Fue el pecado de aquel obsceno de Herodes que pensaba que podía divertirse incluso con lo más sagrado, como era la inocencia de Jesús. Al no servirle de diversión lo vistió de loco. Él sí que estaba alocado totalmente dominado por su sexualidad desbordada.
Fue el pecado de soberbia de aquellos engreídos sacerdotes que pretendían disimular su ramplonería presentándola como celo por Dios, sin entender una sola palabra de aquello: “quiero misericordia y no sacrificios”, y menos, aquellos sacrificios en los que se sacrifican personas, ilusiones, famas, paz, y hasta el deseo y la alegría de vivir de no pocos.
Fue el pecado de la brutalidad de aquellos crueles sayones, que con el pretexto de que cumplían órdenes, se ensañaron con Jesús sin la más mínima compasión, sin el menor sentimiento humano.
Fue el pecado de superficialidad de aquel populacho que, como masa aborregada, pidió lo que le indicaron los embaucadores de aquel momento. No atendían ni a lo que vieron ni oyeron a Jesús, simplemente vociferaban las consignas que otros les daban.
Aquellos pecados son los que entonces llevaron a Jesús al patíbulo.
No quedaría completo el cuadro si no recordáramos, con respeto y sana envidia, aquel grupo de buenas personas que entendieron a Jesús, se entusiasmaron con su proyecto y le fueron fieles en aquellos tremendos momentos, acompañándole hasta la cruz: allí estaba María, su madre, ¡cómo no iba a estar la madre!

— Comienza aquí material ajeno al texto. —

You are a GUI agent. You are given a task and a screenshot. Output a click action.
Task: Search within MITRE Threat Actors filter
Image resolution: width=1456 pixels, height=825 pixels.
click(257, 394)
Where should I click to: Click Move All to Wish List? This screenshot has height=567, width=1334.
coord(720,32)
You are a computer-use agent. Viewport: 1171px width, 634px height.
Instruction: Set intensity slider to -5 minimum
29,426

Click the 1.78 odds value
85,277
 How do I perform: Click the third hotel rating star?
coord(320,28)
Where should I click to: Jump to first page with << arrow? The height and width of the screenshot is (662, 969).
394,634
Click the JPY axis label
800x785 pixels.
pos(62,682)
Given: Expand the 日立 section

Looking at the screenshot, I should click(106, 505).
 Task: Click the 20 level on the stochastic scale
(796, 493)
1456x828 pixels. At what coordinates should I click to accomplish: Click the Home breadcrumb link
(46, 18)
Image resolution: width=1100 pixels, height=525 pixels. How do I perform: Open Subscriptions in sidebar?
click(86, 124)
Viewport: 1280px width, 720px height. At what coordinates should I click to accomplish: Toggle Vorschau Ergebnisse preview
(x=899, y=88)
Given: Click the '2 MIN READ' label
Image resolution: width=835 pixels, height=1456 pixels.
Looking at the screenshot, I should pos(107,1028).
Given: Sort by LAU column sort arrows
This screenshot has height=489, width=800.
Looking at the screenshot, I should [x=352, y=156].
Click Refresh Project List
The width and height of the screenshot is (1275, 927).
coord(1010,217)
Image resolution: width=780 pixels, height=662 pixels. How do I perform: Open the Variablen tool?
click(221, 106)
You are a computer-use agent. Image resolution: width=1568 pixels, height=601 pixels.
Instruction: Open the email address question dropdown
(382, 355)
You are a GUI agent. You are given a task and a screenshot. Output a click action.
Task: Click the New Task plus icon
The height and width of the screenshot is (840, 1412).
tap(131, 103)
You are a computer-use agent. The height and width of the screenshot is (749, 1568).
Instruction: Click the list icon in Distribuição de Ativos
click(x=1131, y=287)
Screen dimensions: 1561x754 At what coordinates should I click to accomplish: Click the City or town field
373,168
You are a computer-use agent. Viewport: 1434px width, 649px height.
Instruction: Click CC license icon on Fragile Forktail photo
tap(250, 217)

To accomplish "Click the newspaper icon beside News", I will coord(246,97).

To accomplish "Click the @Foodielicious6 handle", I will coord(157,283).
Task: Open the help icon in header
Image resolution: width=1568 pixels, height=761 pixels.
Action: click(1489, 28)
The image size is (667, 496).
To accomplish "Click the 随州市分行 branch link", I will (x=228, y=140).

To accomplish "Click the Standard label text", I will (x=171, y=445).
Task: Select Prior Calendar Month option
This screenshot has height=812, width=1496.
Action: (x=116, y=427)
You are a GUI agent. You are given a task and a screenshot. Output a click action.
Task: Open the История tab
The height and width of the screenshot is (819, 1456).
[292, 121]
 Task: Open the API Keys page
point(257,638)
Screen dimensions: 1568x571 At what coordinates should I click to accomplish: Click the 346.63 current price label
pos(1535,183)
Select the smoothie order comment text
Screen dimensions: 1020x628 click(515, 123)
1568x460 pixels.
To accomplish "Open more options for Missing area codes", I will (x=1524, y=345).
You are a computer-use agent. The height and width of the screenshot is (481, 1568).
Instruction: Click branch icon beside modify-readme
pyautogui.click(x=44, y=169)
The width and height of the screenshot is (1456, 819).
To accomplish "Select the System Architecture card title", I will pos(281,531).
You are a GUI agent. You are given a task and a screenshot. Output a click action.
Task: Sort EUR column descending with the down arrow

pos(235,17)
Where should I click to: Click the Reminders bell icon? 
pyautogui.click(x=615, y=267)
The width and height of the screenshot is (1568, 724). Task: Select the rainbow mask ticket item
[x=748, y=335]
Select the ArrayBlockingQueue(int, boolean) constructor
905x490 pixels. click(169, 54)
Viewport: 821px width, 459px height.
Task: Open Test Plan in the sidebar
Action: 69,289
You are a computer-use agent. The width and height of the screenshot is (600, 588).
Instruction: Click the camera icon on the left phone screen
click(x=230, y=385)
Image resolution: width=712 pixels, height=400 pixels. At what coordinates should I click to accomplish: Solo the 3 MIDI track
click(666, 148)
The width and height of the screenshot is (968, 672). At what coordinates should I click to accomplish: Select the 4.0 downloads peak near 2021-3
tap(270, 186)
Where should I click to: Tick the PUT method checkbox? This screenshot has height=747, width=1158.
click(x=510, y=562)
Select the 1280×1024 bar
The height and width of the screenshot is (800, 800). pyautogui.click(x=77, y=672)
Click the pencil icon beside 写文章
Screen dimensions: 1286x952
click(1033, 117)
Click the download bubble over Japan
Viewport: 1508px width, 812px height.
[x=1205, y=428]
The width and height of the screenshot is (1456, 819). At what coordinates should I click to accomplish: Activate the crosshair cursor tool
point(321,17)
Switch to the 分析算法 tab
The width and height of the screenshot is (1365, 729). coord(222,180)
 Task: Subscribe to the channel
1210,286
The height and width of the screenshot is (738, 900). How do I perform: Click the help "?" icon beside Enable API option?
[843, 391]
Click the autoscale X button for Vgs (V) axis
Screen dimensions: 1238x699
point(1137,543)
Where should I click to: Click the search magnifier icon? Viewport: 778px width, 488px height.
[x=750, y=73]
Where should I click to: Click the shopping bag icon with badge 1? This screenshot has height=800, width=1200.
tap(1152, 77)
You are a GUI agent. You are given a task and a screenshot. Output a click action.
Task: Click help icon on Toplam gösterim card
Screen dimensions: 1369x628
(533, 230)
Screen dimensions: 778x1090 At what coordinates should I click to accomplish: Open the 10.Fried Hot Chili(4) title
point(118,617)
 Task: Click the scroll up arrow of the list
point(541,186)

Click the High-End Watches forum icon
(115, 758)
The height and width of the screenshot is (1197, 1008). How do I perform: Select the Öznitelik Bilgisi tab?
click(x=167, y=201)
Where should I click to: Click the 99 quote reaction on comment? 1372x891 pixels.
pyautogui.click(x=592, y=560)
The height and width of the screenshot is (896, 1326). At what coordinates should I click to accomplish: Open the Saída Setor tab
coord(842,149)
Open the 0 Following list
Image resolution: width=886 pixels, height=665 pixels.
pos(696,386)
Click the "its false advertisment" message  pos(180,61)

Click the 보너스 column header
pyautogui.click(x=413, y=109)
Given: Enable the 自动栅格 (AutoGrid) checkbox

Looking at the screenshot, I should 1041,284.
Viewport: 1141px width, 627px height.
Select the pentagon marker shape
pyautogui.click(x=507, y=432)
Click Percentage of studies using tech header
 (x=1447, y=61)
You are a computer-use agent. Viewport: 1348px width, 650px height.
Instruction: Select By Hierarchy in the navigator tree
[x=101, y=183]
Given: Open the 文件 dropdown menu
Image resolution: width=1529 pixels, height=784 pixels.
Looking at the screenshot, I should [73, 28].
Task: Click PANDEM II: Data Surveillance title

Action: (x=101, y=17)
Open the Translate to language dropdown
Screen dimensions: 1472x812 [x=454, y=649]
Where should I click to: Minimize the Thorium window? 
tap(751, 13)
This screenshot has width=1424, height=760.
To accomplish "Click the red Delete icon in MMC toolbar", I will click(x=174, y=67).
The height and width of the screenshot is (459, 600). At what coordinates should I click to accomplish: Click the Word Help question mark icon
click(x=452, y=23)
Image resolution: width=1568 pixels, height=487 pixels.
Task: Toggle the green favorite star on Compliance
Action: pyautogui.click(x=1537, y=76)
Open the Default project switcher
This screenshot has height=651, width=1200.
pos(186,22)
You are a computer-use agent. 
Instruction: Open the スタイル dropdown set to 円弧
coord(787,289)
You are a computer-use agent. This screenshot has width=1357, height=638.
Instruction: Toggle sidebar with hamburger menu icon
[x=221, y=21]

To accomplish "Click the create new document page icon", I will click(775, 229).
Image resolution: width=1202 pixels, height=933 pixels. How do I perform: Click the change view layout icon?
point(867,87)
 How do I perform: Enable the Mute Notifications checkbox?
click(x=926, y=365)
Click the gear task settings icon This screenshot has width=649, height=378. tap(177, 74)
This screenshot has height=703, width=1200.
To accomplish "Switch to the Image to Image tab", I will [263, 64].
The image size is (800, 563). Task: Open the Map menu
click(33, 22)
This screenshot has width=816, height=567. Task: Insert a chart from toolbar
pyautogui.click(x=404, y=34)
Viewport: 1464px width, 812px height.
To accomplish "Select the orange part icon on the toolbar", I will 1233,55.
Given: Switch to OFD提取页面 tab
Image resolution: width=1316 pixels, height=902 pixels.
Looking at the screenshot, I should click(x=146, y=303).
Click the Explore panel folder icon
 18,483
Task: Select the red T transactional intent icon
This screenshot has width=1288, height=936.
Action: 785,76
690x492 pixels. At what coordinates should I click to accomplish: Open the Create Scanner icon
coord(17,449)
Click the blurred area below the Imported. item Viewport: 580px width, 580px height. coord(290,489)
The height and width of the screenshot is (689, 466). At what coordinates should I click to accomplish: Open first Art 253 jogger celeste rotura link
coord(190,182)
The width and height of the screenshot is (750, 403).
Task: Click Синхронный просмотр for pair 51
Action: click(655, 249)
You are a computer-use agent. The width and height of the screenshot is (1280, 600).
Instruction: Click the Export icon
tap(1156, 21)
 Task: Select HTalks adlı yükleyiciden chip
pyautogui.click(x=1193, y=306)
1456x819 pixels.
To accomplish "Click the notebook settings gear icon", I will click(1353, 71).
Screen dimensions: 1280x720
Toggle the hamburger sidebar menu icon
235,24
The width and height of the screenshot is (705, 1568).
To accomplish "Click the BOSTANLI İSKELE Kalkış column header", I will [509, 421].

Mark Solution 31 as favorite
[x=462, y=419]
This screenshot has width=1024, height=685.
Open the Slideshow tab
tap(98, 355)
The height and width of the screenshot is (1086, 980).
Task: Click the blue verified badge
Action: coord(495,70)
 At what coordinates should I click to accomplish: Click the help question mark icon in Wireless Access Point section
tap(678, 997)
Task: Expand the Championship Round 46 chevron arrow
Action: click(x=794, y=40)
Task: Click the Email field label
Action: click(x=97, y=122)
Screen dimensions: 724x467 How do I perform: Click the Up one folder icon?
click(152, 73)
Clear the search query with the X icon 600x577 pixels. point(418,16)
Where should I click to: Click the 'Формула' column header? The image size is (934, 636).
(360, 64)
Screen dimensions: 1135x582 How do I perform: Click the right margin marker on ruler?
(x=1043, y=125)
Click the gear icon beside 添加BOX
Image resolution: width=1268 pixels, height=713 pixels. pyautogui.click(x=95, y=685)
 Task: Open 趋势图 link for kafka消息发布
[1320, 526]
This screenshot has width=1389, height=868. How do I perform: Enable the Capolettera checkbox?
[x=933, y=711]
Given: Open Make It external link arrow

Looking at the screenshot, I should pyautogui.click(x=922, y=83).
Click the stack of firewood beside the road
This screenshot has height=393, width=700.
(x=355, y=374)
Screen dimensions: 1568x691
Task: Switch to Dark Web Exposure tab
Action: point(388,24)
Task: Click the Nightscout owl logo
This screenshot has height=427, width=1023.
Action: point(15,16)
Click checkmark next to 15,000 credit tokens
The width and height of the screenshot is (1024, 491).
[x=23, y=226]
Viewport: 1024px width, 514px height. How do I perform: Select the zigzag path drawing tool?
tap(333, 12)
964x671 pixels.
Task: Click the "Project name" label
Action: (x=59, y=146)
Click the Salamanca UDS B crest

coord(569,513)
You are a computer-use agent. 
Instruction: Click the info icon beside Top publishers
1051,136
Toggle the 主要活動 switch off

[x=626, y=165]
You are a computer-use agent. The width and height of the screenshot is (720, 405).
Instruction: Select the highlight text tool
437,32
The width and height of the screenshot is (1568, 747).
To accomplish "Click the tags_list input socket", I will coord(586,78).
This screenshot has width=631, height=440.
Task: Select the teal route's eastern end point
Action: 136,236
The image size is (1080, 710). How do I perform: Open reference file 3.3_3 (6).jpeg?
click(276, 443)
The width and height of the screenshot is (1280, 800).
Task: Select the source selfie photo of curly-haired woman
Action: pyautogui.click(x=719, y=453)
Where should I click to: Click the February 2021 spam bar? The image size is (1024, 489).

La madre es la que nunca nos falla. También Juan, el discípulo fiel, y otras personas igualmente fieles a Jesús.
Entre los seguidores de Jesús merecen renglón aparte los Apóstoles. No habían entendido del todo a Jesús. Le aman, le siguen, le consideran su líder pero todo aquello parece desbordarles. Se desconciertan. Tenían, todavía, una fe a medias que no les “servía” del todo en momentos decisivos. Eran cristianos aún “un poco verdes”; no para situaciones especiales.
Nos queda aún un entrañable personaje. Un buen amigo de Jesús que quiso acompañarle, que llegó hasta el mismo palacio para ver que hacían con su Jesús. Le asustaron, tuvo miedo y se marchó. Era Pedro. Luego lloró amargamente su debilidad, siéndole fiel hasta la muerte. Curiosamente, él murió también en una cruz.
Vamos a escuchar la pasión. Cada uno de nosotros piense en sí mismo y trate de descubrir con valentía y sinceridad, cual de esos comportamientos hubiera sido el suyo, el mío, de haber estado aquella noche del jueves al viernes santo en Jerusalén. ¿Qué hubiera hecho yo?